*Written request 1*
Print these rows again without changing them, starting at the row that contains "Task: Open the Last Name arrangement dropdown" and running through the final row, both ends included. Leave the pictures out of your answer.

== Selected excerpt

Factors such as the client’s proposed investment size and/or a long-term commitment may be taken
into consideration in negotiating the fees
Management fees payable by the commingled funds may vary and are described in each fund’s
offering materials, or organizational documents. Dalton’s standard management fees charged to
the funds are calculated as a percentage of assets under management and typically range from
0.5% up to 1.5% per annum but may be lower per client written agreements. Management fees
are generally payable and deducted from the assets of each fund monthly in arrears.
Performance Fees and Allocations
For certain client accounts and commingled funds, including the UCITS funds, we receive
performance-based compensation. For our funds, our standard performance-based allocation is
typically charged at a year-end generally, at a rate of 20% of all net realized and unrealized profits
(if any) from each investor’s account as of year-end, which is then reallocated to the respective
fund’s general partner or special member (as applicable) account. Certain funds have a
performance-based compensation based on relative performance over a specific benchmark,
greater than one year performance measurement periods and differing performance compensation
rates.
The UCITS funds that we sub-advise also include performance-based compensation as described
in their offering materials. The compensation percentages will vary by and among the different
classes within the UCITS.

====

*Written request 2*
From the excerpt on fund fees, output the words beginning at "The UCITS funds that" and ending after "within the UCITS.", copied verbatim.

== Records shown

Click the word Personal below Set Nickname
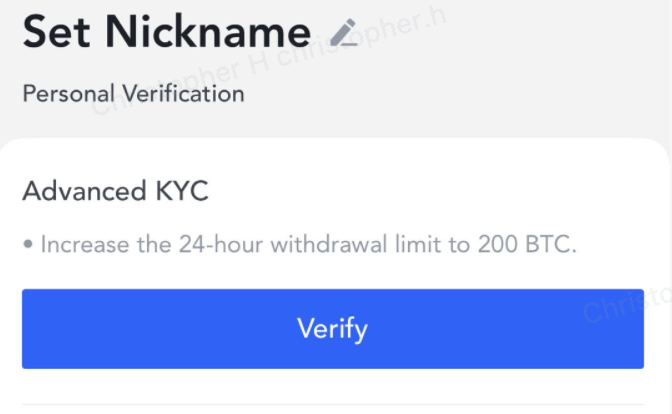 [69, 93]
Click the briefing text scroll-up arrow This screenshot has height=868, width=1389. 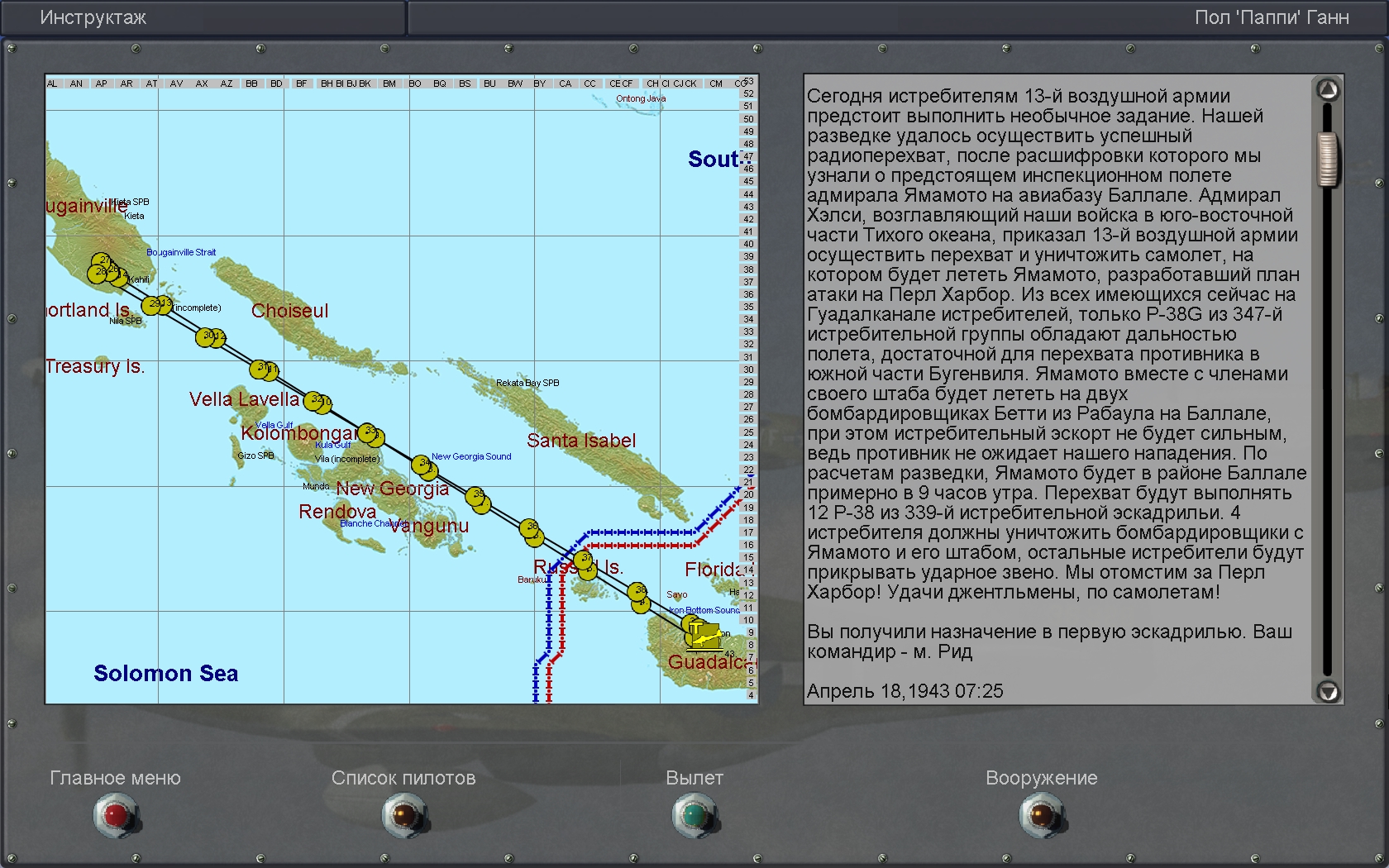[x=1328, y=89]
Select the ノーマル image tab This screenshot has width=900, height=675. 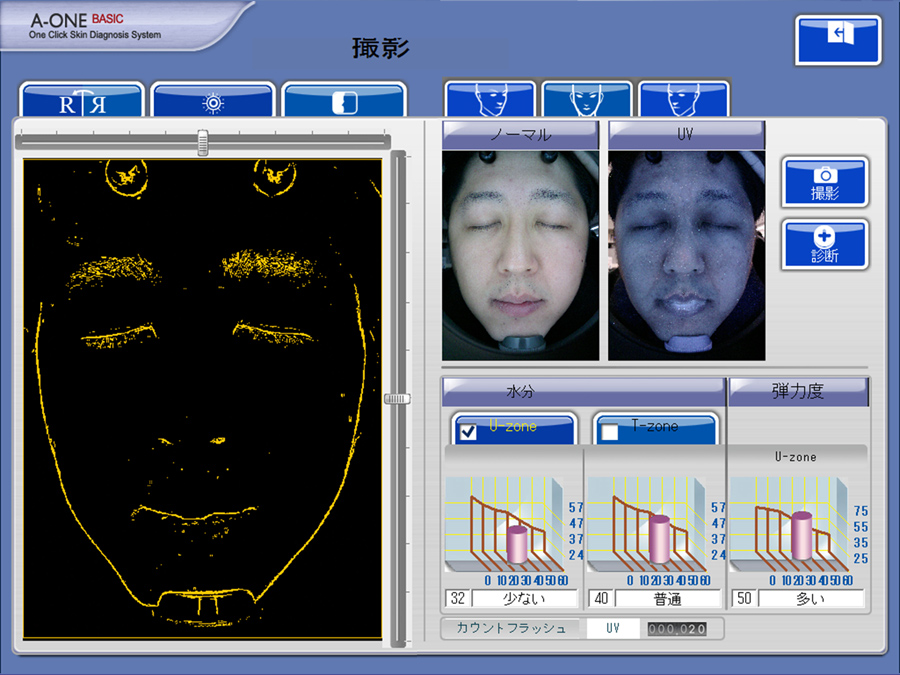pyautogui.click(x=523, y=134)
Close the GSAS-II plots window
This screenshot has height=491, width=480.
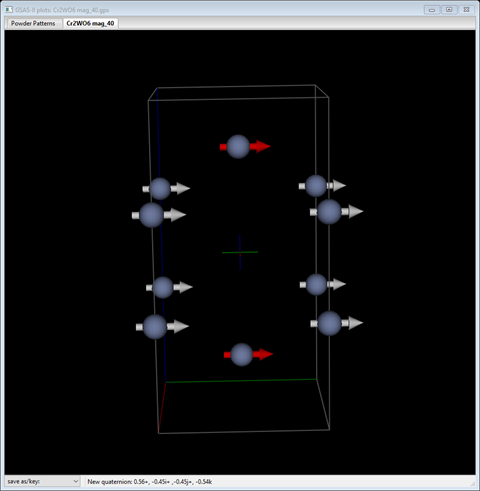466,10
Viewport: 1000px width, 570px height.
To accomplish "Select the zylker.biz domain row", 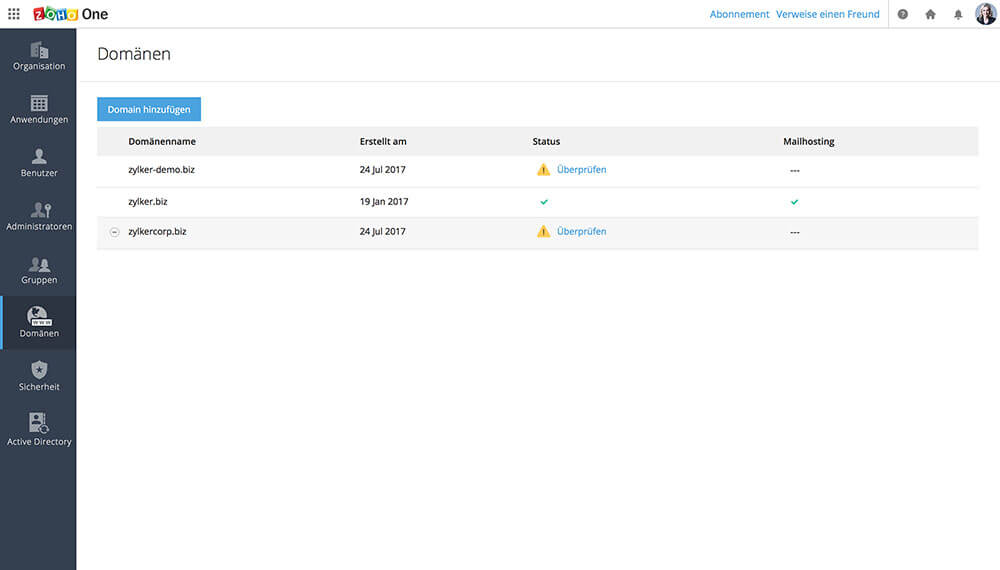I will click(x=147, y=202).
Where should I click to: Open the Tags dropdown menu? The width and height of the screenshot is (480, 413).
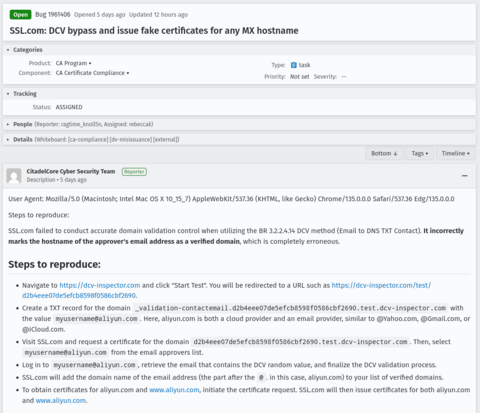(420, 153)
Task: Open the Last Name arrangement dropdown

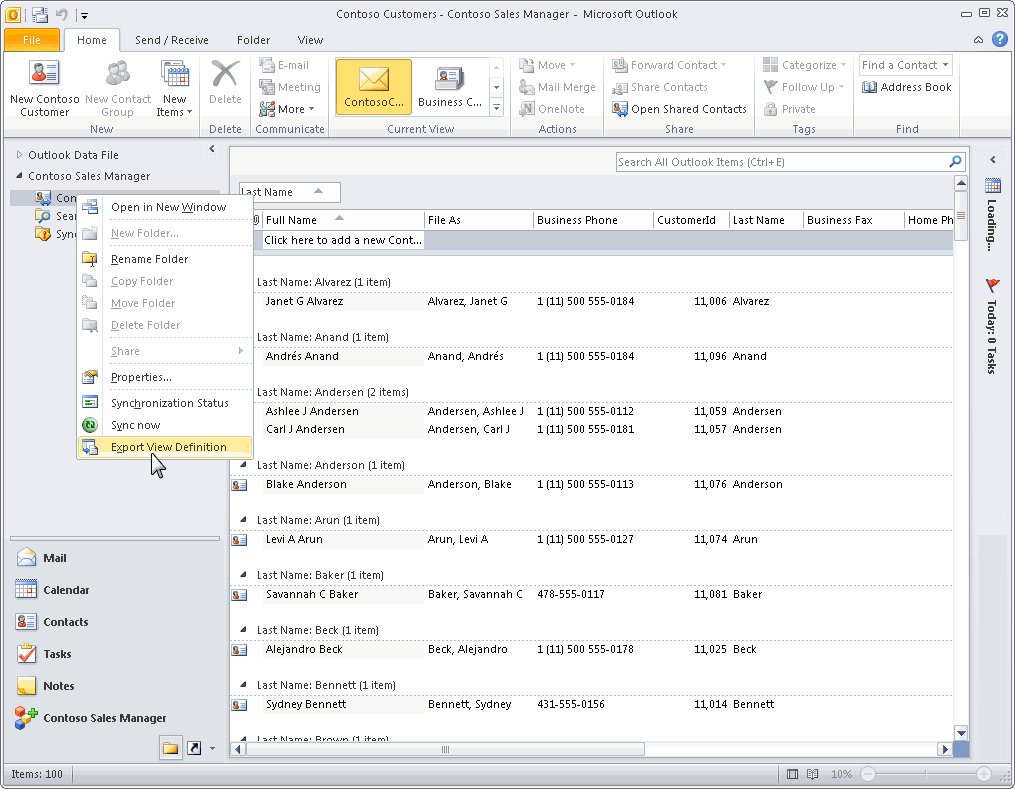Action: tap(288, 192)
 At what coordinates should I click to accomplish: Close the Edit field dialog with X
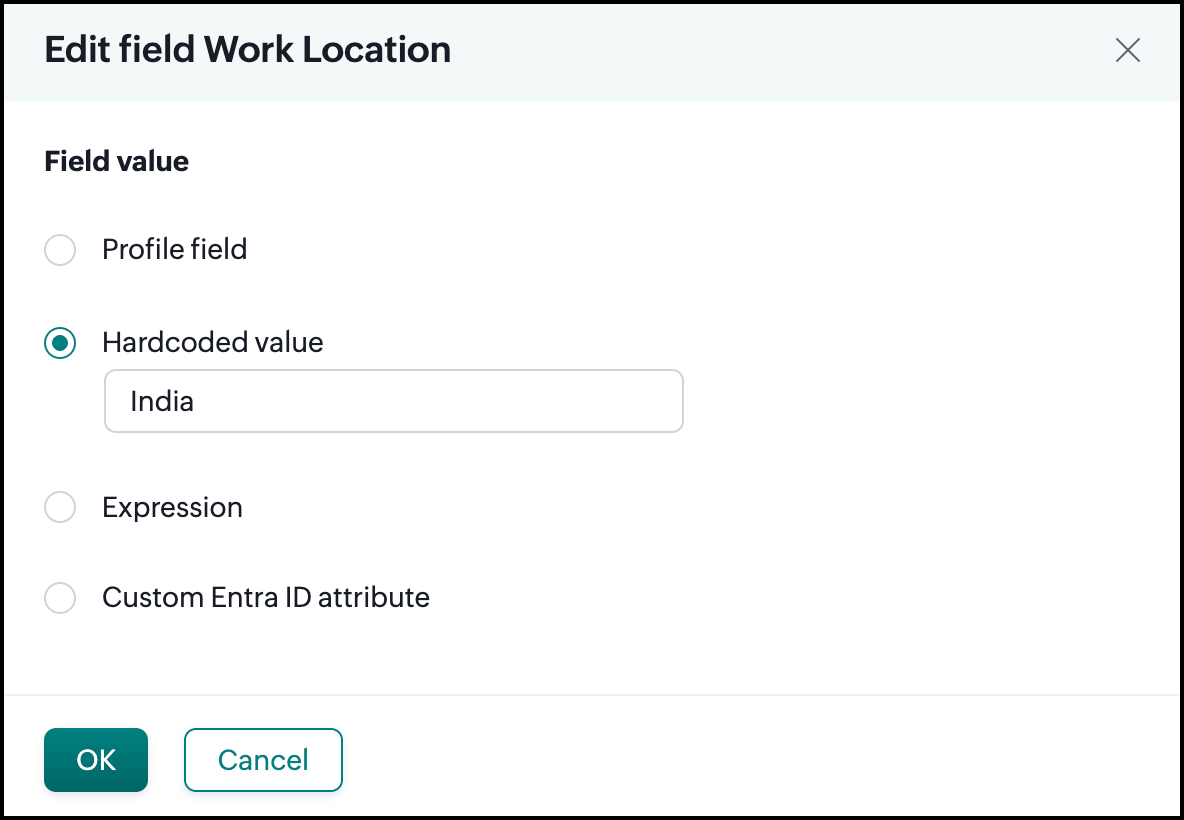point(1127,51)
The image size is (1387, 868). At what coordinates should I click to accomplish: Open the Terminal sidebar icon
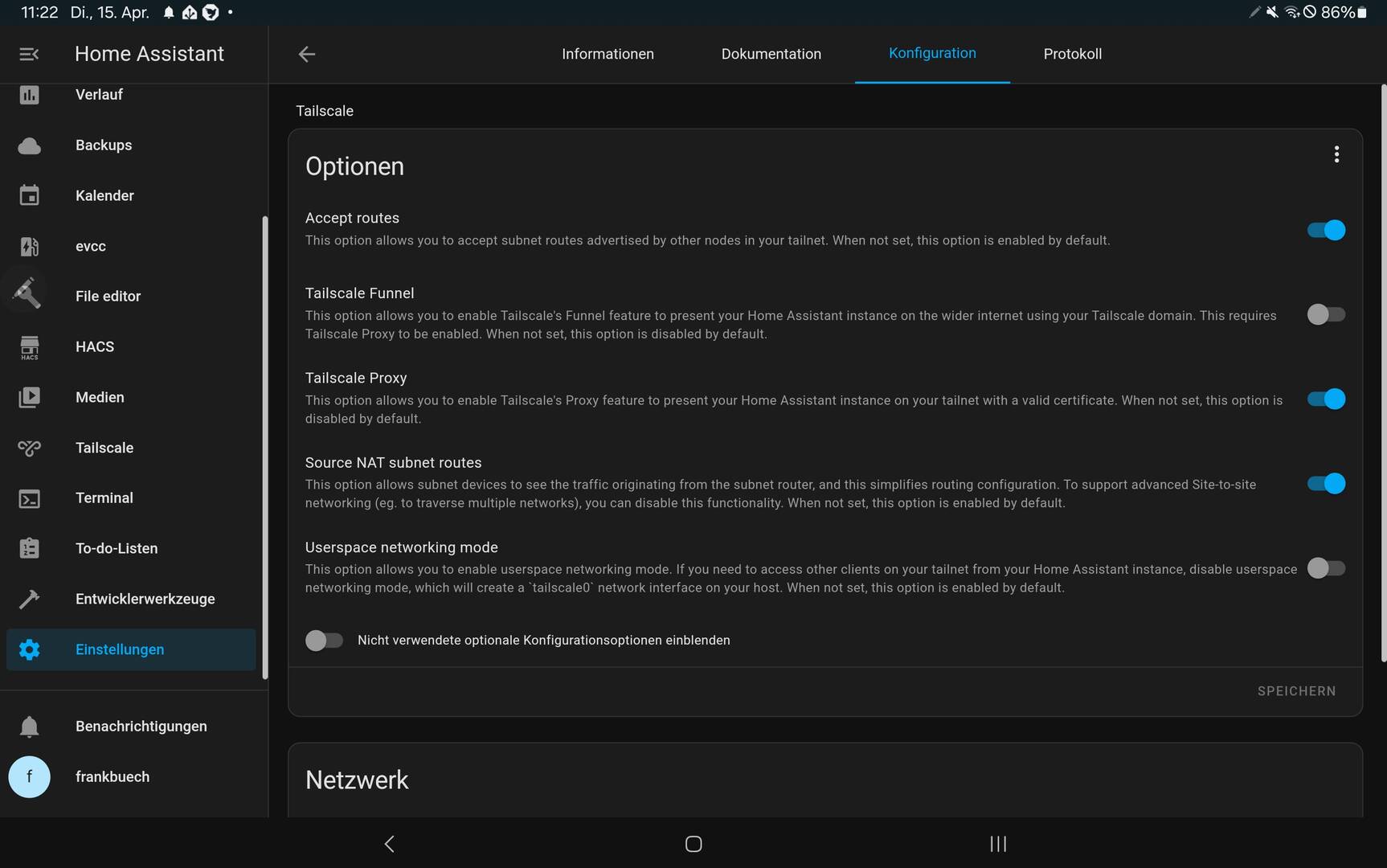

====

*Task output 1*
Task: Open the Last Name arrangement dropdown

Action: tap(288, 192)
 At what coordinates should I click to accomplish: Close the Edit field dialog with X
point(1127,51)
The image size is (1387, 868). At what coordinates should I click to accomplish: Open the Terminal sidebar icon

*Task output 2*
The UCITS funds that we sub-advise also include performance-based compensation as described
in their offering materials. The compensation percentages will vary by and among the different
classes within the UCITS.